We mingled over the margaritas and mini spring rolls. Then he asked for my life story. I told him the truth, predicting his response to go one of the two ways. But instead banana-man concluded I had all the more reason to live in the moment and should get naked with him there and then.

22/01/05 - Ext Message
I had a lover. He was willowy and inexplicably beautiful. I adored him. But we were like salmon. We struggled upstream in the hope of something better. We never arrived. Instead, we split up.

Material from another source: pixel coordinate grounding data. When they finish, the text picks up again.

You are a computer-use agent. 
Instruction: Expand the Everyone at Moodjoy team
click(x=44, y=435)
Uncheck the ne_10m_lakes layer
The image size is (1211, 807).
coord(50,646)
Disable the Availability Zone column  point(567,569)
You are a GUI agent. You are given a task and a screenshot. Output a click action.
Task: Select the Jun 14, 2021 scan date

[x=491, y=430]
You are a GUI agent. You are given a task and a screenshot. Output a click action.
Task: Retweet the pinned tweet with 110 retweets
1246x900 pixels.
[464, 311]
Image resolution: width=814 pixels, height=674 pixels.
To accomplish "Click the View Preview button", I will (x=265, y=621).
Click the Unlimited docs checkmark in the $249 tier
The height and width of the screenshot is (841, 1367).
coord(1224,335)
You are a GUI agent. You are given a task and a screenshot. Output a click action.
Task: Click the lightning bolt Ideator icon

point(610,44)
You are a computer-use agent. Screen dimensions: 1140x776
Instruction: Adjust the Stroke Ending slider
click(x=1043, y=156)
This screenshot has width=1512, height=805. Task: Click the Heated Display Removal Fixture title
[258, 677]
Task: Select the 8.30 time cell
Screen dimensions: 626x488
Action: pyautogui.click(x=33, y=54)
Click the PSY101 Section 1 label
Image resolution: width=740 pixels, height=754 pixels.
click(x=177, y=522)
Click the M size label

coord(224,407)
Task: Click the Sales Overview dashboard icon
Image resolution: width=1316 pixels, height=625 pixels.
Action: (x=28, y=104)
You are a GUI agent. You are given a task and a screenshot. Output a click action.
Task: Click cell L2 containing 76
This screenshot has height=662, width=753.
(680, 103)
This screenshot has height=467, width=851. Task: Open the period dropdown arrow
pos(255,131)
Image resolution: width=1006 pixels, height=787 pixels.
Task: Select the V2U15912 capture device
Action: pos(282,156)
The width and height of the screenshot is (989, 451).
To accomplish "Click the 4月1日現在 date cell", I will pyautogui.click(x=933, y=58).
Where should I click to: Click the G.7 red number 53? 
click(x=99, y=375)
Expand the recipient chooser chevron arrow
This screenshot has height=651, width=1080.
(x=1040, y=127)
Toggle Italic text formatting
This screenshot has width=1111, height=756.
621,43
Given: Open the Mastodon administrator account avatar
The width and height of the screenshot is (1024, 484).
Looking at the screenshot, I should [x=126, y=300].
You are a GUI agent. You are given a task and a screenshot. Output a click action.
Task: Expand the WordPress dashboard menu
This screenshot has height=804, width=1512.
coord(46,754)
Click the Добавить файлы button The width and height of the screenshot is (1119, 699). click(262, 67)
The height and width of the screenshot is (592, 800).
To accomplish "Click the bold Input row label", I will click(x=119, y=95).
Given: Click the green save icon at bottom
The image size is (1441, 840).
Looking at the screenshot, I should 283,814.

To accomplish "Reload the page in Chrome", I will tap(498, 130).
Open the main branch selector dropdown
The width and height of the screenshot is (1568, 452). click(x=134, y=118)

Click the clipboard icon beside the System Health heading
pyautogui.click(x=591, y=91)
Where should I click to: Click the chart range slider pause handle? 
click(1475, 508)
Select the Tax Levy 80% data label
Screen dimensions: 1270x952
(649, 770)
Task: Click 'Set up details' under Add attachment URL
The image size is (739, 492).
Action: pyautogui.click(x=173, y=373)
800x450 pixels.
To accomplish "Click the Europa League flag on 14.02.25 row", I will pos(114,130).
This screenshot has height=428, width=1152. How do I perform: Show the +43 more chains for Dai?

I felt glum. I wallowed in my loss for months and wondered who'd want me now. Not only was I back on the market, but while I'd been out of circulation I'd been robbed of half my vision. Now I was burdened with a whole load of other rubbishy stuff to explain to potential suitors. For a while, I felt a bit dead on the inside. But then I resurrected myself on the anticipation of what might be. In one week I drank with a philosopher, an ad boy and a tall potter with an intense stare. He devoured my thoughts and robbed me of my clothing with his gaze. It didn't feel very nice.

Dating can make you feel alive - and desperately sad. Great times make you imagine the future, and bad times make you hark back to the past, even if the past wasn't actually that thrilling. The nights were about moving on. But somehow each ended with a 'How R U?' or 'I miss U' text to my ex. I'm patenting these late-night mobile mistakes as the 'ext message'. It's a nasty and humiliating little thing. Invariably sent under the influence of alcohol, often in a state of nostalgic melancholia, it always seems like a devastatingly good idea at the time, but never feels that way in the morning. Especially when you don't get a reply.

29/01/05 - Asia
I spend my days skulking about with the threat of inevitable blindness hanging precariously above me. Should it happen, the precious sight I have left will be snatched away in one foul instant. It makes you think.

When I found out, I quit school, got a job in a poster shop, saved up and got on a plane to Asia. I had an empty archive in my mind that gagged to be filled with the visual images of a lifetime. I scrabbled about with others who'd quit materially saturated lives to talk nonsense about 'finding themselves' and undertake self-indulgent, introspective contemplation under the palms. I was after some explanation as to why things had, in my 19-year-old mind, gone very, very wrong.

I didn't find one. Instead, I met a bloke from Surrey who suggested meditation would cure me, an idiot who said it was 'all in the mind' and that I could re-learn to 'see', and a doctor's wife who told me I must have been very bad in my past life - obviously I'd been a very naughty 17th-century wench who'd had more than her fair share of illicit tomfoolery.

The quest for answers was clearly rather barren. I resigned myself to the fact that science is probably the only reliable explanation, life is rather short and everyone and everything is finite. They were bleak days.

Then they got bleaker. I got a call from my boyfriend in England, apologetically informing me that he'd mistakenly had sex with a girl from Hull in a tent in Prague. As you do.